• Collected data:
━━━━━━━━━━
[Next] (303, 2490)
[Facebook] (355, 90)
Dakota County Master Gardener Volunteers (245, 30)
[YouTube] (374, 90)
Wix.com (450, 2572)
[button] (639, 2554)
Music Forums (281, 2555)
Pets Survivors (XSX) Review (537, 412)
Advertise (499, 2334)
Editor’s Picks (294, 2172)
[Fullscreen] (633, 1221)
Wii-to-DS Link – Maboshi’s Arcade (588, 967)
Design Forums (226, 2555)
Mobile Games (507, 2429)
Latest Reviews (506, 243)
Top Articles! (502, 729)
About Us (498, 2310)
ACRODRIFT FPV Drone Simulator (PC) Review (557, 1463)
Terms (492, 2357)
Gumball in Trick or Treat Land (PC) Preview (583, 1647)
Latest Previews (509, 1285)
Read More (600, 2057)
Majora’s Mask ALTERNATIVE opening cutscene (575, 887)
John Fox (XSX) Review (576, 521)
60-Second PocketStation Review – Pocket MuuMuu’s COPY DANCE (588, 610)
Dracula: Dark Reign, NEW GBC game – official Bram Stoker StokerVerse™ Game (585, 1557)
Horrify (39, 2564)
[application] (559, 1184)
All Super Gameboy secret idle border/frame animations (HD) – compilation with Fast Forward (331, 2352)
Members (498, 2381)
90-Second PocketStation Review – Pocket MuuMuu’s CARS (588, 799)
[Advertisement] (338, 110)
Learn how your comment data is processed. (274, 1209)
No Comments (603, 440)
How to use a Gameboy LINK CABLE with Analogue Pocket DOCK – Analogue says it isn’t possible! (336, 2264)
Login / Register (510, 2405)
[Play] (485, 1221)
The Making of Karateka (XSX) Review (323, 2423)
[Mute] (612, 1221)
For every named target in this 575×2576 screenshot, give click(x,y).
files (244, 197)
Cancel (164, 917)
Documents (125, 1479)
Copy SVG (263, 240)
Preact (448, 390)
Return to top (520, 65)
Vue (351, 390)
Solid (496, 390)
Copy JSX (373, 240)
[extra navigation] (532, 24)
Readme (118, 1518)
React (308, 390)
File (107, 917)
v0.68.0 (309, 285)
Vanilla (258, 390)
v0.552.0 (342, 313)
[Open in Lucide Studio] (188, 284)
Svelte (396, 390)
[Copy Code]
━━━━━━━━━━
Output the data exactly, in full.

• Answer section:
[Next] (303, 2490)
[Facebook] (355, 90)
Dakota County Master Gardener Volunteers (245, 30)
[YouTube] (374, 90)
Wix.com (450, 2572)
[button] (639, 2554)
Music Forums (281, 2555)
Pets Survivors (XSX) Review (537, 412)
Advertise (499, 2334)
Editor’s Picks (294, 2172)
[Fullscreen] (633, 1221)
Wii-to-DS Link – Maboshi’s Arcade (588, 967)
Design Forums (226, 2555)
Mobile Games (507, 2429)
Latest Reviews (506, 243)
Top Articles! (502, 729)
About Us (498, 2310)
ACRODRIFT FPV Drone Simulator (PC) Review (557, 1463)
Terms (492, 2357)
Gumball in Trick or Treat Land (PC) Preview (583, 1647)
Latest Previews (509, 1285)
Read More (600, 2057)
Majora’s Mask ALTERNATIVE opening cutscene (575, 887)
John Fox (XSX) Review (576, 521)
60-Second PocketStation Review – Pocket MuuMuu’s COPY DANCE (588, 610)
Dracula: Dark Reign, NEW GBC game – official Bram Stoker StokerVerse™ Game (585, 1557)
Horrify (39, 2564)
[application] (559, 1184)
All Super Gameboy secret idle border/frame animations (HD) – compilation with Fast Forward (331, 2352)
Members (498, 2381)
90-Second PocketStation Review – Pocket MuuMuu’s CARS (588, 799)
[Advertisement] (338, 110)
Learn how your comment data is processed. (274, 1209)
No Comments (603, 440)
How to use a Gameboy LINK CABLE with Analogue Pocket DOCK – Analogue says it isn’t possible! (336, 2264)
Login / Register (510, 2405)
[Play] (485, 1221)
The Making of Karateka (XSX) Review (323, 2423)
[Mute] (612, 1221)
For every named target in this 575×2576 screenshot, give click(x,y).
files (244, 197)
Cancel (164, 917)
Documents (125, 1479)
Copy SVG (263, 240)
Preact (448, 390)
Return to top (520, 65)
Vue (351, 390)
Solid (496, 390)
Copy JSX (373, 240)
[extra navigation] (532, 24)
Readme (118, 1518)
React (308, 390)
File (107, 917)
v0.68.0 (309, 285)
Vanilla (258, 390)
v0.552.0 (342, 313)
[Open in Lucide Studio] (188, 284)
Svelte (396, 390)
[Copy Code]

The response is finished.